INSTRUCTIONS TO FOLLOW: Print the stretch of the records from the line containing "Select the GND" through the line containing "will [168, 3].", reproducing each line verbatim.

GIVEN ENTRIES:
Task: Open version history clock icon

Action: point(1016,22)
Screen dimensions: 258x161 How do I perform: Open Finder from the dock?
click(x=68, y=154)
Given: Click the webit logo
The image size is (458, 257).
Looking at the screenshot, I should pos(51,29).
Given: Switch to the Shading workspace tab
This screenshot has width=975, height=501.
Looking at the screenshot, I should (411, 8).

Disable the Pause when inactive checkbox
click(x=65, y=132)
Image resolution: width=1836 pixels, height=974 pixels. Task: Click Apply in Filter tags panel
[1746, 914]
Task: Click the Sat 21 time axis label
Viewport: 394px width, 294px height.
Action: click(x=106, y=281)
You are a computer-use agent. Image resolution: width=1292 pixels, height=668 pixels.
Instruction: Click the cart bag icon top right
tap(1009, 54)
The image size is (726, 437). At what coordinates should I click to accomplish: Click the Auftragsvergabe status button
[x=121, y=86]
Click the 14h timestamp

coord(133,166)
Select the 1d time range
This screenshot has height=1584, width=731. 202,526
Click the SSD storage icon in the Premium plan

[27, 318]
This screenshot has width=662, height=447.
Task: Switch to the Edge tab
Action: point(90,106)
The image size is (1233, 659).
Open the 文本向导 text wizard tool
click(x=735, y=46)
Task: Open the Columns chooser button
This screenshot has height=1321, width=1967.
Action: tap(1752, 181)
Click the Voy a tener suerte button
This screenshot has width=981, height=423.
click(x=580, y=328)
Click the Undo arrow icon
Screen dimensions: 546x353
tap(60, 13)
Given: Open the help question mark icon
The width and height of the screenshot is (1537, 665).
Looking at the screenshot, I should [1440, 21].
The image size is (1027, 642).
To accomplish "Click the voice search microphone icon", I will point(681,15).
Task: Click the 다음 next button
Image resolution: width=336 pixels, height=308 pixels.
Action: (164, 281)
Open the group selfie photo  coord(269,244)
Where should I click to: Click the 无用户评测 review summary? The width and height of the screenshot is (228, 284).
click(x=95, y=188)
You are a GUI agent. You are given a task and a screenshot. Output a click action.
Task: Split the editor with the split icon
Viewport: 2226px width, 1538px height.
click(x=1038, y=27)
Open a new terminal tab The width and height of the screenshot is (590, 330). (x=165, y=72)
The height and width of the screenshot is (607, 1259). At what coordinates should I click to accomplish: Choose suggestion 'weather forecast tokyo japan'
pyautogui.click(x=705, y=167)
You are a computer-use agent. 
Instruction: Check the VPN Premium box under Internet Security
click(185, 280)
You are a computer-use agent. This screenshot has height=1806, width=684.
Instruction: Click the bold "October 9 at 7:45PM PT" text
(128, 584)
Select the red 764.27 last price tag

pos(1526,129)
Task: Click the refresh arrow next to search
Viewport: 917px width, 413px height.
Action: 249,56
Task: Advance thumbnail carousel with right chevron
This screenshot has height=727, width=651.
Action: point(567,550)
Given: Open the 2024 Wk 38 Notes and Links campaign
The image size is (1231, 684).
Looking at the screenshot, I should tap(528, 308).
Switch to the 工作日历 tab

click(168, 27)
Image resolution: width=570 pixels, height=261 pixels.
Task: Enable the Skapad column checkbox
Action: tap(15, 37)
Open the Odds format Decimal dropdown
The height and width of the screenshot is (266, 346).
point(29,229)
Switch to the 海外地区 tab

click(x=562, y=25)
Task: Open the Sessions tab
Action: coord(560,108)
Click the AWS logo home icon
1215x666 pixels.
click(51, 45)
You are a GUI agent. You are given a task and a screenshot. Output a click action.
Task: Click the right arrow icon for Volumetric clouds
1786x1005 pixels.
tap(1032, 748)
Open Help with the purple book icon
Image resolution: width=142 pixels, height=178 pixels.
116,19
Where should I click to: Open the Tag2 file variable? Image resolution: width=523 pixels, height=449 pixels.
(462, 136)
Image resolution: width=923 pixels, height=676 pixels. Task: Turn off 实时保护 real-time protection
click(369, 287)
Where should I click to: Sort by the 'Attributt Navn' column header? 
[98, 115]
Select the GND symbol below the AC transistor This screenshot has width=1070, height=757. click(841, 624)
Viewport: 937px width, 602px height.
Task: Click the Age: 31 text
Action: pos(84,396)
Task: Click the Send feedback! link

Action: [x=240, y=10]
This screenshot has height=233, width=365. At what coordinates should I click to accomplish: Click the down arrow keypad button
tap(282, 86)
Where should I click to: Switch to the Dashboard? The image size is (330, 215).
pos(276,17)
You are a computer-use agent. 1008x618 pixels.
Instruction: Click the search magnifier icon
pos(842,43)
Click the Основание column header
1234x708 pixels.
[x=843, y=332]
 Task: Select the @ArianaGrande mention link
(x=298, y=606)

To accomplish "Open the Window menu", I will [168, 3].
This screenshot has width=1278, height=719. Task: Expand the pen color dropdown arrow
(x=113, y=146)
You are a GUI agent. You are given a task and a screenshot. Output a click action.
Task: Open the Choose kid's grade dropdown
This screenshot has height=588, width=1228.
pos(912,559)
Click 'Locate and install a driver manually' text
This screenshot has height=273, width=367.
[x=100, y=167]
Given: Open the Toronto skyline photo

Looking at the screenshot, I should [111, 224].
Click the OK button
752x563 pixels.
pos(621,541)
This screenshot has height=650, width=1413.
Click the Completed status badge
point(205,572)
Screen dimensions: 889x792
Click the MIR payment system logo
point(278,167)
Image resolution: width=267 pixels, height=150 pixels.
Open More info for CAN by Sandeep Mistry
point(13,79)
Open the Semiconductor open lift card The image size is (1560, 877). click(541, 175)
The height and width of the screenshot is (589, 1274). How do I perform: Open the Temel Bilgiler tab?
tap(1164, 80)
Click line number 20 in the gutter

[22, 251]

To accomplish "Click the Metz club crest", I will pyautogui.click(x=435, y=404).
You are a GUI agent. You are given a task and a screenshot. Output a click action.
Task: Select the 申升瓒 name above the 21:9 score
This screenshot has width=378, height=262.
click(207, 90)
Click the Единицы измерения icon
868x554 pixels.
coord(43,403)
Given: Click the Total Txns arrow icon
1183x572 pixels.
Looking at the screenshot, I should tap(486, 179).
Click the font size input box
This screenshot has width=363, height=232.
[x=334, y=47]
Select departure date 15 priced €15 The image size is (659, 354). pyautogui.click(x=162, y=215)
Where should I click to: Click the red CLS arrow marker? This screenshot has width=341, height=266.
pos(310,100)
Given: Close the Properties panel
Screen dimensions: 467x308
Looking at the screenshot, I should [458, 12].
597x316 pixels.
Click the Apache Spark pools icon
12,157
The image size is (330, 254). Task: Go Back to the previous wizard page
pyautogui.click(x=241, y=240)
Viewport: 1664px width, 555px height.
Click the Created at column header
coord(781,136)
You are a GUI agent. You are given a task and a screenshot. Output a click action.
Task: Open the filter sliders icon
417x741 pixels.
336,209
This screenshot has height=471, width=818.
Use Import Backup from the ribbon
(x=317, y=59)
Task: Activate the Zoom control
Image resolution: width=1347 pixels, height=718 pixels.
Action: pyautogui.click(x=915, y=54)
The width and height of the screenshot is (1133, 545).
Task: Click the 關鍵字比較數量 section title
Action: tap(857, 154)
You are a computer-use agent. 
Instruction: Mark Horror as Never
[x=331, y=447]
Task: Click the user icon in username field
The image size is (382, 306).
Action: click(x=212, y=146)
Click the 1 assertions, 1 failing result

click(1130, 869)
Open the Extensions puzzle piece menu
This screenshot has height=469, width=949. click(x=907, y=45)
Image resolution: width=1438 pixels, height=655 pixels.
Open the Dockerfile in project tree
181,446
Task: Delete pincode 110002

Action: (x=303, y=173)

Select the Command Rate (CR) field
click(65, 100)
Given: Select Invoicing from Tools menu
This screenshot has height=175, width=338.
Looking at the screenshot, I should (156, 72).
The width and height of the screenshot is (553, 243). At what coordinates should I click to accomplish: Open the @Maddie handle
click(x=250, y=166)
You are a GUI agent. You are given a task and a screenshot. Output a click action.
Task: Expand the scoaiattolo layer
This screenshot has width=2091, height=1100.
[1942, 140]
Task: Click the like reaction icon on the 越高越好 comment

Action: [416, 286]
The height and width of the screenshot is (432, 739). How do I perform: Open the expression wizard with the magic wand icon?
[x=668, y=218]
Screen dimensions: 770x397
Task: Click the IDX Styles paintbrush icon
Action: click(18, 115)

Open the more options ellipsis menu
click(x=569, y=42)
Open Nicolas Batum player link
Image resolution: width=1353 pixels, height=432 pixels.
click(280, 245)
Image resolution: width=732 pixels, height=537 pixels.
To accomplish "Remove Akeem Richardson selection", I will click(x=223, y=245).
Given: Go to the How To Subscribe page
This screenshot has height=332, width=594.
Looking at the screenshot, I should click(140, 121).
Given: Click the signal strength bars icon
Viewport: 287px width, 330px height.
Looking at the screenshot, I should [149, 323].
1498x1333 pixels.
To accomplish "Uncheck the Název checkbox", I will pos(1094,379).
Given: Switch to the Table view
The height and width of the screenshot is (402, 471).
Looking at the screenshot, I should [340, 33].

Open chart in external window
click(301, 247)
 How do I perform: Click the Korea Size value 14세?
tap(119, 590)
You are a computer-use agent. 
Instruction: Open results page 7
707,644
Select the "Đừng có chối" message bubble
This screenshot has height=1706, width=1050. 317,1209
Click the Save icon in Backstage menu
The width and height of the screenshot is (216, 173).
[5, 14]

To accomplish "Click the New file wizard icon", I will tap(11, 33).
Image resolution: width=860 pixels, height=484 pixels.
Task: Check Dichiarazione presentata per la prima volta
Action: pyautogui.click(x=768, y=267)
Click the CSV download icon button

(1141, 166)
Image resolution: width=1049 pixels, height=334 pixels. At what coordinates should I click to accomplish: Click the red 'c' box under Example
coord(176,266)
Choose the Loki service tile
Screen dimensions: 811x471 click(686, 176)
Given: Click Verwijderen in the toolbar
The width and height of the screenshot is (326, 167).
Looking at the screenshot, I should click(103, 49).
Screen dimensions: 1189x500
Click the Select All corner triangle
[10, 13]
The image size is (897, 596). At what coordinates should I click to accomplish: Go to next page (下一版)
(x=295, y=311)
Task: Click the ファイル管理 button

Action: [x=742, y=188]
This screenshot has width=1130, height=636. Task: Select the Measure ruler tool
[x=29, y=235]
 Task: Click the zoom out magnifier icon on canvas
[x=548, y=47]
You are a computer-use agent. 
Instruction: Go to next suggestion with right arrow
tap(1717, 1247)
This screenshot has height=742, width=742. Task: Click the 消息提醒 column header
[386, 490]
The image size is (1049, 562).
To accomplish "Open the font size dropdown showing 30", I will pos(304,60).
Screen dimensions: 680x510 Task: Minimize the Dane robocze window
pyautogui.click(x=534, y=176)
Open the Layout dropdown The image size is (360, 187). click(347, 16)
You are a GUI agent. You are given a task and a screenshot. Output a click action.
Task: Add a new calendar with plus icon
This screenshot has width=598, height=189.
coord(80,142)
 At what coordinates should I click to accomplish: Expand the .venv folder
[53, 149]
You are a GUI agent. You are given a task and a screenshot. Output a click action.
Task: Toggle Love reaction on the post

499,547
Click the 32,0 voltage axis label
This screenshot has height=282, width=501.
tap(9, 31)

EXERCISE RESULT:
Select the GND symbol below the AC transistor This screenshot has width=1070, height=757. click(841, 624)
Viewport: 937px width, 602px height.
Task: Click the Age: 31 text
Action: pos(84,396)
Task: Click the Send feedback! link

Action: [x=240, y=10]
This screenshot has height=233, width=365. At what coordinates should I click to accomplish: Click the down arrow keypad button
tap(282, 86)
Where should I click to: Switch to the Dashboard? The image size is (330, 215).
pos(276,17)
You are a computer-use agent. 1008x618 pixels.
Instruction: Click the search magnifier icon
pos(842,43)
Click the Основание column header
1234x708 pixels.
[x=843, y=332]
 Task: Select the @ArianaGrande mention link
(x=298, y=606)

To accomplish "Open the Window menu", I will [168, 3].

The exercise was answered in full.